The enormous chamber grew silent. Here the vicarius turned and summoned me. I took my place beside him. “Fellow senators, I present to you the sole surviving legionary of that brutal conflict.” He placed his arm around my shoulders, saying, “If it had not been for this man, I would not be alive to bring you this woeful report today.”

To me he said, “Centurion, tell them what happened. Tell them what you bore witness to in the days that followed our first victory.”

As Vicarius Columella stepped away, I looked out on the crowd of faces, all of them interested, observant. My mouth went dry. I swallowed, and then, drawing myself up, I straightened my shoulders and began to tell what I had seen during those last dreadful days.

“General Septimus gave the order to pursue the barbarians…,” I began.

Instantly this was met by a voice shouting, “We already know that! Get on with it!”

I had not expected to be shouted down, and it threw me off my stride. The words of my prepared speech left me, and I stared out at the impatient crowd. “Get on!” shouted another.

Any hope of recovering my speech vanished. I swallowed and began once more, speaking simply as the words came to me. “I was an auxiliary. The garrison commander cannot afford to pay full wages to an entire legion of regular soldiers, so he makes up the numbers by hiring mercenaries who will fight for the plunder they can get on the battlefield. I joined a numerus under the command of a veteran named Quintus.

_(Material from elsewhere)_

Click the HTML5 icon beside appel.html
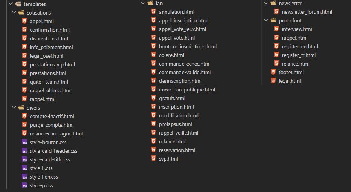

“During the first skirmish we formed a protecting wing to guard the legion's flank. General Septimus' troops were to pose as the main attacking force, to offer a feint to the enemy and thereby draw them from their encampment and allow Legio Gemina and Legio Pia Fidelis to close in behind and seal off any retreat or escape.

“This feint was offered, and it was successful. We fell back to the river, which was the signal for the waiting legions to attack the enemy encampment from the rear. When the counterattack failed to commence, we endured the brunt of the barbarian assault as long as we could. In the end, however, we were forced to regroup and push away from the river. Despite fierce opposition, we opened a way through the enemy ranks. When the barbarians ran, we followed the pursuit into the forest, sealing off any escape and pushing them into the waiting spears of Legio Gemina, which had taken a position well behind the enemy. All that first day we marched, engaging the barbarians as and when we came upon them—until we reached the enemy camp, which we destroyed.”

This brought a rousing cheer from the assembled senators, which eased my trepidation somewhat. “Unfortunately, the enemy which had fled before us quickly circled around and was now behind us. General Septimus decided to push
on and unite with the Gemina. All through the day we fought a running battle with the barbarians and finally succeeded in reaching the Gemina, which was surrounded by a host of barbarians greater in number than we had yet encountered.

“General Septimus, showing outstanding courage and determination, forced a way through the massed enemy to rescue Legio Gemina. Through dint of strength and discipline, we cut a path through Goth and Hun and Saecsen flesh—”

The senators liked this; they hooted in jubilation.

“—and achieved our purpose. The two legions were united. But then so was the enemy—and their numbers were far the greater. Our commanders formed the shield wall, and we stood as wave after wave of barbarians broke themselves upon our blades.

“Day's end found us deep in the forest. With darkness upon us we moved out, heading west in the direction of the Fidelis. We marched through the night. We met no resistance; neither did we meet the missing legion.”

My voice fell as the images of that dire morning came once more before my mind's eye.

“As the sun rose, I saw that the ground where I stood was covered with the corpses of slaughtered legionaries. Everywhere I gazed…dead and still more dead. As I looked, I saw that the heads of the soldiers had been cut off and nailed to the trees. Each and every tree bore the bloody skull of a soldier.